The 2010 Canoe Slalom World Cup was a series of five races in 5 canoeing and kayaking categories organized by the International Canoe Federation (ICF). It was the 23rd edition and it marked the first time that women competed for the single canoe world cup points and title. The series consisted of 2 continental championships (Oceania and Asia) which were open to all countries and 3 world cup races. The athletes gained points for their results in the three world cup races plus their best result from any of the two continental championships.

Calendar

Final standings 

The winner of each race was awarded 60 points. Points for lower places differed from one category to another. Every participant was guaranteed at least 2 points for participation and 5 points for qualifying for the semifinal run.

Results

Oceania Canoe Slalom Open 

The Oceania Canoe Slalom Open took place in Penrith, Australia on February 19–21. Five different countries have won a gold medal at the event. Slovakia was the most successful with a gold and two silvers. Home paddlers from Australia have won one gold and two bronze medals.

2010 Asian Canoe Slalom Championships 

The 2010 Asian Canoe Slalom Championships took place in Xiasi, China on May 1–3. Chinese paddlers won 4 out of the 5 events and added 5 silvers and 3 bronzes.

▸ **Extracted material**:

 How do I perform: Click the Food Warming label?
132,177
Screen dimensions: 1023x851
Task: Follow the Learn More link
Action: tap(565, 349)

--

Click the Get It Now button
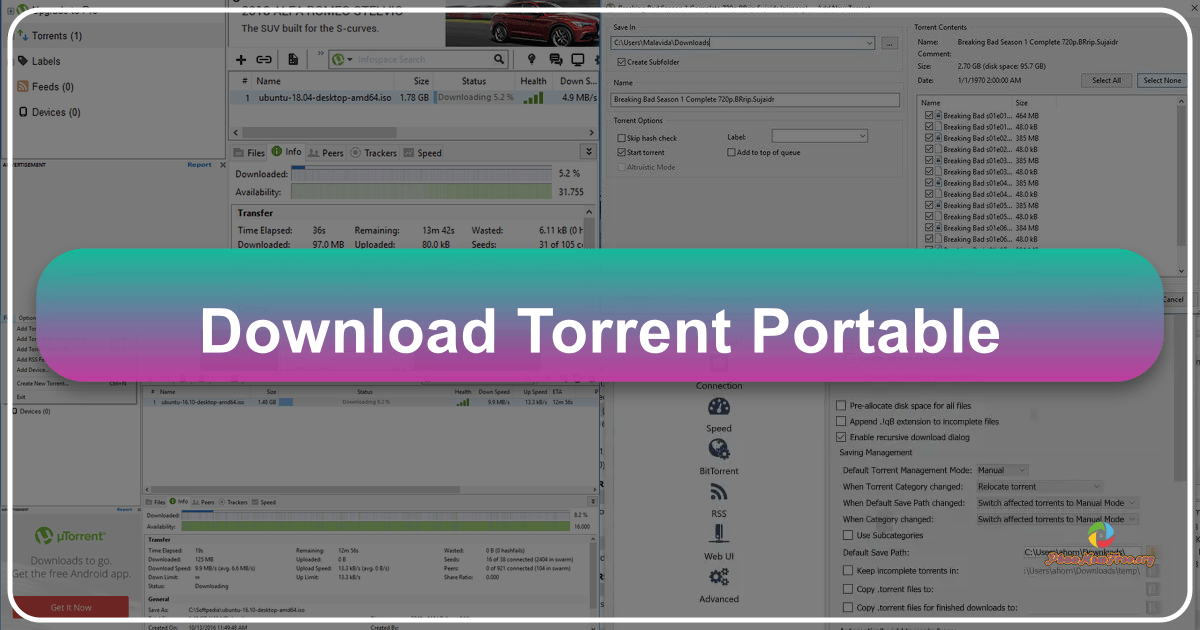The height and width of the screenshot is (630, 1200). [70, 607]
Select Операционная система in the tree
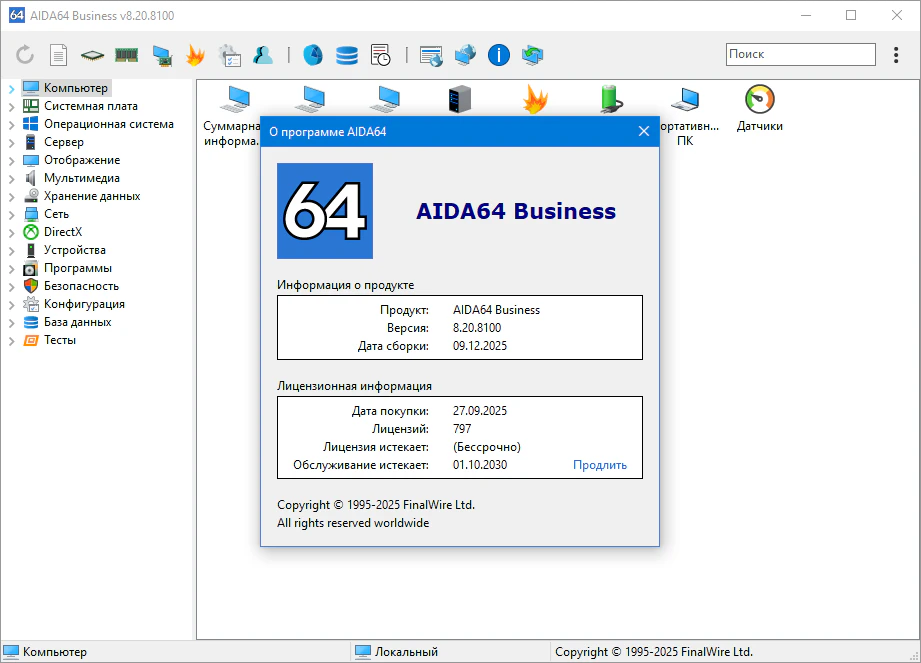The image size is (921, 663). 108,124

...

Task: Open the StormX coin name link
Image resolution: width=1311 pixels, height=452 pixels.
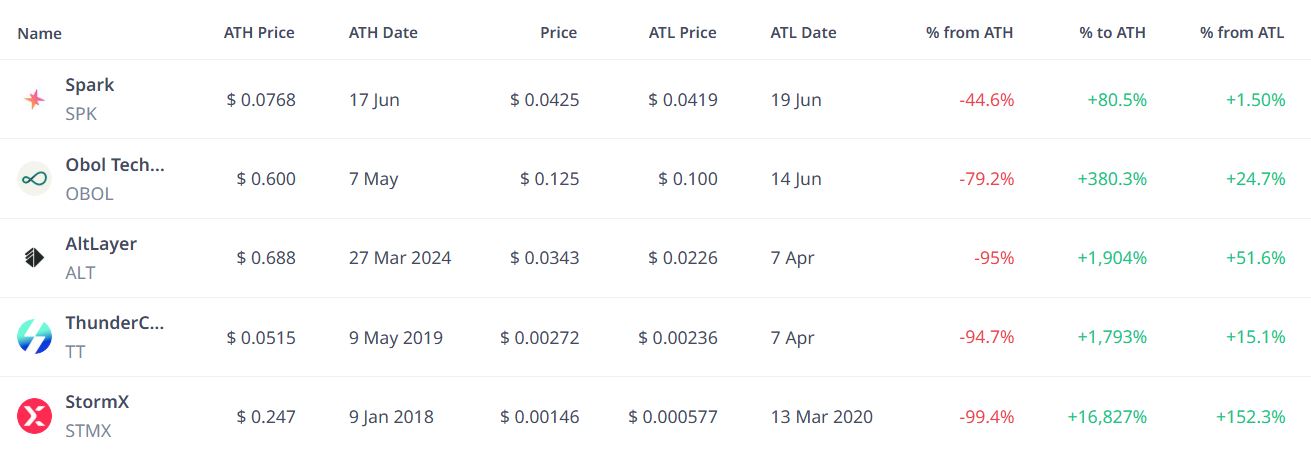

▸ **Tasks to perform**:
1. Decide whether each statement agrees with the text on the 2010 Canoe Slalom World Cup, giving yes or no and quoting the deciding words. (a) The series included three world cup races. (b) The winner of each race received 50 points. (c) The 2010 Asian Canoe Slalom Championships were held in Penrith.
2. Carry the text on the 2010 Canoe Slalom World Cup further, starting after its last sentence.

▸ **Answers given**:
1.
(a) Yes: "3 world cup races"
(b) No: "The winner of each race was awarded 60 points."
(c) No: "took place in Xiasi, China on May 1–3"

2.
World Cup Race 1 

The first regular world cup race took place in Prague, Czech Republic on June 18–20. China topped the medal table with 2 golds and a silver. Czech paddlers took one medal of each color.

World Cup Race 2 

The penultimate race of the series took place in La Seu d'Urgell, Spain on June 26–27. Five different nations won gold with Slovakia adding 2 silver medals to top the medal table. Spain had a gold and a bronze.

World Cup Race 3 

The final world cup race was held in Augsburg, Germany on July 2–4. The home German paddlers won 4 out of 5 events and added 1 silver and 2 bronze medals.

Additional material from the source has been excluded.